The pandemic has also seriously affected the already weak national economy. Prolonged lockdowns and closure of all sorts of businesses have thrown tens of thousands of workers in various walks of life out of jobs. The government is having to divert resources, allocated for various sectors, to help the victims and save others from falling prey.
The return of tens of thousands of Pakistanis leaving their jobs abroad is creating a difficult situation at home, whose complete impact will take long to become clear.
To grapple with the multiplying problems the government is having to seek more and more foreign loans/assistance.
At the same time, the national and provincial budgets have to be prepared and got approved during the next few weeks.
The challenges are so many that the government has no time even for proverbial head-scratching. Still, new fronts are being opened that have the potential to change the political scene.
Sugar/wheat crises have already unmasked the elements who, while sitting in government, earned billions. More “tremors” will be felt when the forensic report of the twin crises will be made public. Initially, the report was due to be made public on April 25, but now federal minister Sheikh Rashid says the same has been delayed by five to ten days.
The situation is already very explosive and the PTI government has now decided to take the private power companies by the horns. It’s a powerful mafia that will retaliate with full force to save their financial interests.
Before sharing the report on how the IPPs allegedly robbed the exchequer of trillions of rupees, a question arises: Will the government be able to fight on all the above-mentioned fronts successfully? Will not the opposition parties try to exploit the situation? Will the country not plunge into a new and deeper crisis during the next few weeks/ months, especially after the presentation of the national budget? Will the elements the government plans to proceed against not join hands to try to bring new faces to power?
The PTI leadership must find answers to these questions before batting a new hornets’ nest. Without taking adequate protective measures against the “political corona”, the ruling party’s war against mafias, no matter how justifiable, will be suicidal. In a country where political situation changes overnight when the masters want, the government will have to take all factors into consideration before embarking on new missions against elements that have bled the country’s economy white.
And now the inquiry report on IPPs.
The report, prepared by a government committee, reveals that the national exchequer suffered a loss of more than Rs 4,802 billion during the past 13 years at the hands of Independent Power Producers.

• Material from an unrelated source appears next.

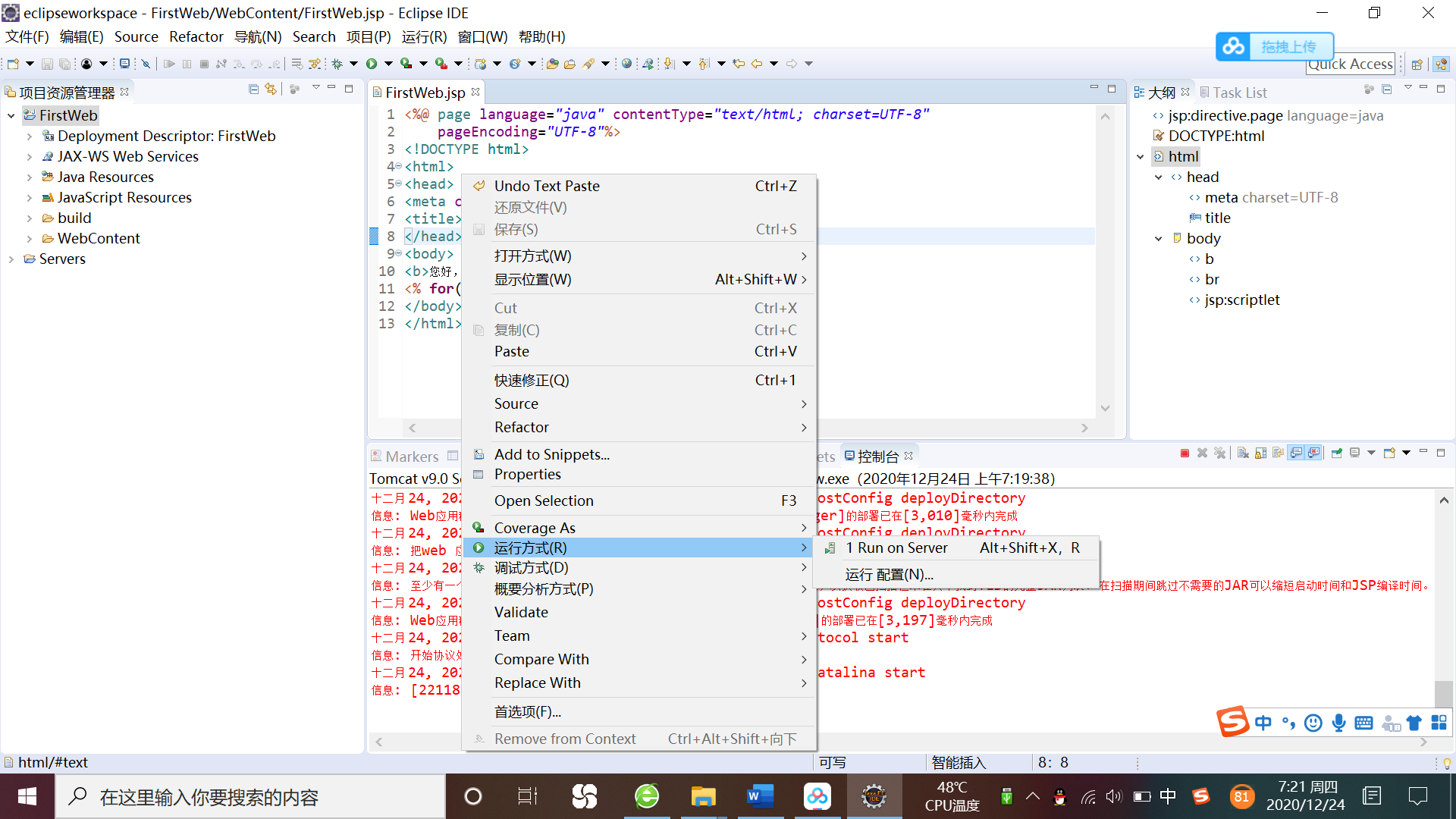Collapse the html node in the outline

pos(1141,156)
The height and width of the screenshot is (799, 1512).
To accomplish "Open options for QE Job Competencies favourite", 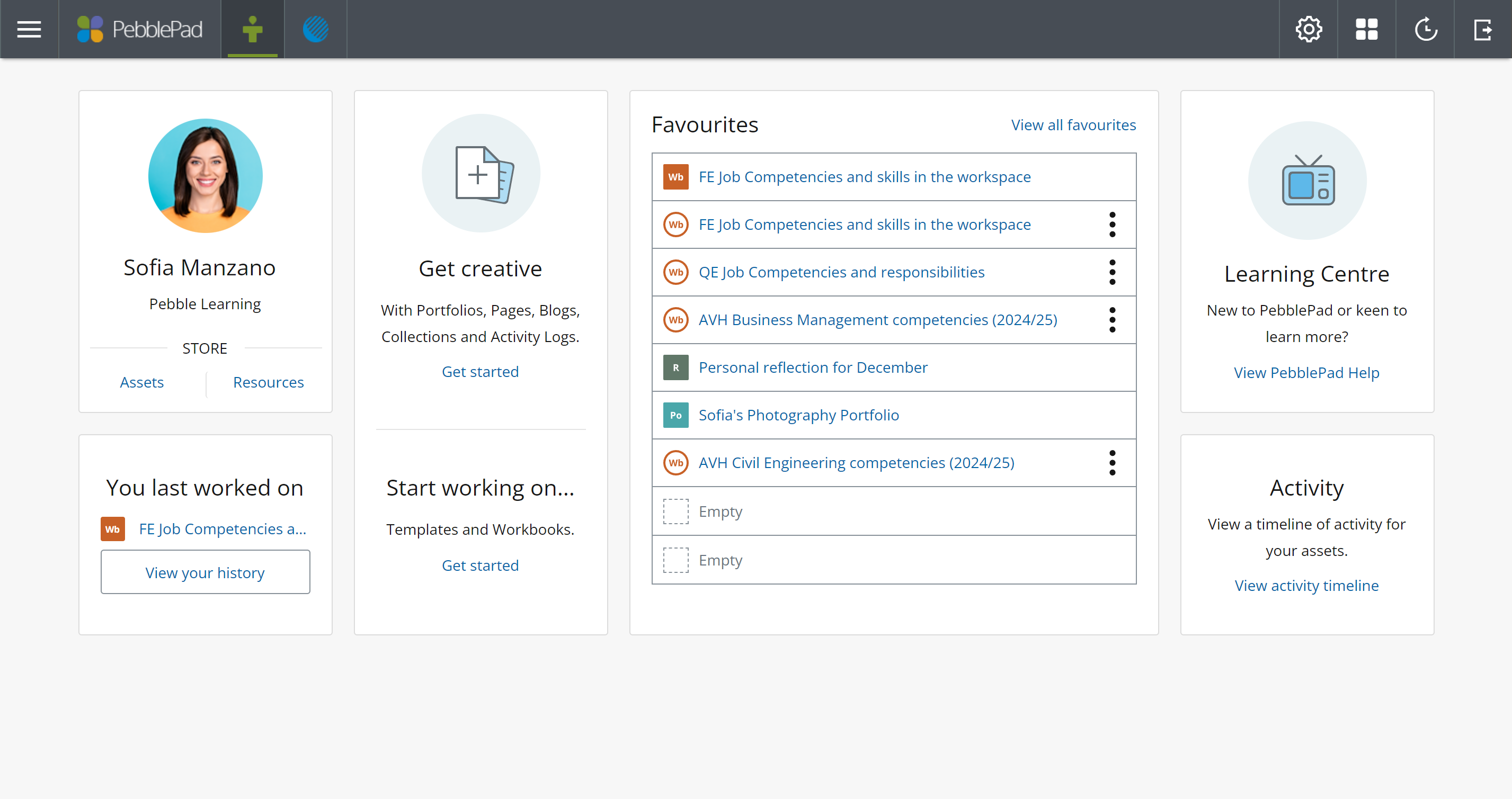I will click(1111, 272).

It says 16 IPPs made a huge profit of Rs 415 billion by investing only Rs 50.8 billion. The report also revealed that power plants used less fuel for the power production but showed its usage many times more.
The report said that six companies made 60 to 79 percent annual profits, while four earned 40 percent annual profits.
According to the report the cost of electricity generation increased by 148 percent in the last 15 years. The IPPs also misled National Electric Power Regulatory Authority (NEPRA) on tariff issue and expensive LNG was provided to the plants.
In its recommendations, the inquiry committee has said that power plants should be given profit rate in rupees instead of dollars.
It suggested that no new power plant should be set up for next few years and the government should also suspend work on under-construction power plants.
It was also stated in the inquiry report that the heat rate audit of all fuel-powered IPPs should be carried out and action be taken against the units that provided false information.
The committee also suggested that negotiations with IPPs be initiated on the issue of selling expensive electricity. A technical ministry should be created by restructuring the power division and additional petroleum levy should be imposed to eliminate circular debt.